- _WHAT YOU ARE ASKED TO DO_: Please copy the part of the Bethlehem blog post below that opens with the words "This was the" and closes with "life itself: Christpower.", changing "pollenizing" to "pollinating".

- _DOCUMENT SECTION_:
Wednesday 17 December 2014

The road to Bethlehem

One of the bonuses of being retired is that you do not spend the week before Christmas in a state of anxiety as to whether a) you will have all the services prepared and printed, b) you have contacted everyone who is taking part in those services, c) you have identified all those who need a pastoral visit or communion at home and d) you have done all your own Christmas shopping and written your Christmas cards.

And so I find myself, a week before Christmas, with time to meditate on the joy and wonder of this season. I shall use the time to blog, to share some of my own thoughts and to post material from other sources which reflect what is on my mind and what I believe about the incarnation. Please feel free to share this with others.

I have called this series of reflections 'The road to  Bethlehem'  because, like Mary and Joseph we are all on that road. That road, 2000 years ago, was a hard road to follow; hard in the sense that it would have been a rough track on which to take a pregnant woman. Hard,  because of the need to make the journey for registration purposes despite Mary's advanced state. Joseph had already accepted his responsibility to look after the woman,who was clearly carrying his child, and now he had to drag her 70 miles to his birthplace.

The road we follow each Christmas is a hard one too. We have to negotiate the paraphernalia which these days threatens to engulf what should be a simple celebration and remembrance of the birth of a baby who changed the world. Not only do we have to contend with the almost obscene materialism of Christmas, but we still try to deceive ourselves and others that the beautiful, well known birth stories are literally true. Only when we read them with the eyes of faith, with the intellect of 21st century thinking human beings and in the light of our vastly improved knowledge of the world we live in, will the incarnation have meaning for us. Only then will our carols and crib scenes speak to us of God's intimate relationship with his world.

I begin with a poem by John Shelby Spong

Christpower

Far back beyond the beginning,
stretching out into the unknowable,
incomprehensible,
unfathomable depths, dark and void,
of infinite eternity behind all history,
the Christpower was alive.

This was the
Living
bursting, pulsing
generating, creating
smoldering, exploding
fusing, multiplying
emerging, erupting
pollenizing, inseminating
heating, cooling
power of life itself: Christpower.
And it was good!

Here
all things that we know
began their journey into being.
Here
light separated from darkness.
Here
Christpower began to take form.
Here
life became real,
and that life spread into
emerging new creatures
evolving
into ever higher intelligence.

There was a sacrifice here
and
a mutation there.
There was grace and resurrection appearing
in their natural order,
occurring, recurring,
and always driven by the restless,
creating,
energizing
life force of God, called the Christpower,
which flowed in the veins of every living thing
for ever
and ever
and ever
and ever.
And it was good!

In time, in this universe,
there emerged creatures who were called human,
and the uniqueness of these creatures
lay in that they could
perceive
this life-giving power.

They could name it
and embrace it
and grow with it
and yearn for it.

Thus human life was born,
but individual expressions of that human life
were marked with a sense of
incompleteness,
inadequacy,
and a hunger
that drove them ever beyond the self
to search for life's secret
and
to seek the source of life's power.

Entries from a collection
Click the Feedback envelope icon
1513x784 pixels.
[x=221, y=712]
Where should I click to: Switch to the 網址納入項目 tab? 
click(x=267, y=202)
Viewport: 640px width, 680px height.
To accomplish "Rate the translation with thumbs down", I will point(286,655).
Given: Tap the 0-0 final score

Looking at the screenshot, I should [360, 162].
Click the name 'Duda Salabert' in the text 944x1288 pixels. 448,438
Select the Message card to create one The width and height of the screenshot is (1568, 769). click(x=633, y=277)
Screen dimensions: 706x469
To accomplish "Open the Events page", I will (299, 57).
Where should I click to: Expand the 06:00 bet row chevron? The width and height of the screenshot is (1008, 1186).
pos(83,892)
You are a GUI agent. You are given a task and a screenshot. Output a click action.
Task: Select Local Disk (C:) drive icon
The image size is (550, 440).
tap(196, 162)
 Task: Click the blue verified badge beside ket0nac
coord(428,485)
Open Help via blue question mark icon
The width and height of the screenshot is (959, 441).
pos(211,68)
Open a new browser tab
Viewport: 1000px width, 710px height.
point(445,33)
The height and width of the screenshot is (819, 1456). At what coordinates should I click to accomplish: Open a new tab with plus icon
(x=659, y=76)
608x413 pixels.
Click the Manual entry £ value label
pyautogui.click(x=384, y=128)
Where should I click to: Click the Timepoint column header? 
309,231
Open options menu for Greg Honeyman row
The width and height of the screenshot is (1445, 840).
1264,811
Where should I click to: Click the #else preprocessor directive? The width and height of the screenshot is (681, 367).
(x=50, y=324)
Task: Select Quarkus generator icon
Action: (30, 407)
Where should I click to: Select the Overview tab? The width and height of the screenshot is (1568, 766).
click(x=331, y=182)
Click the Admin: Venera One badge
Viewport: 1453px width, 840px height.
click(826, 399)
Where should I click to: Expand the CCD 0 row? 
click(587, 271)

- _SOLUTION TO THE EXERCISE_:
This was the
Living
bursting, pulsing
generating, creating
smoldering, exploding
fusing, multiplying
emerging, erupting
pollinating, inseminating
heating, cooling
power of life itself: Christpower.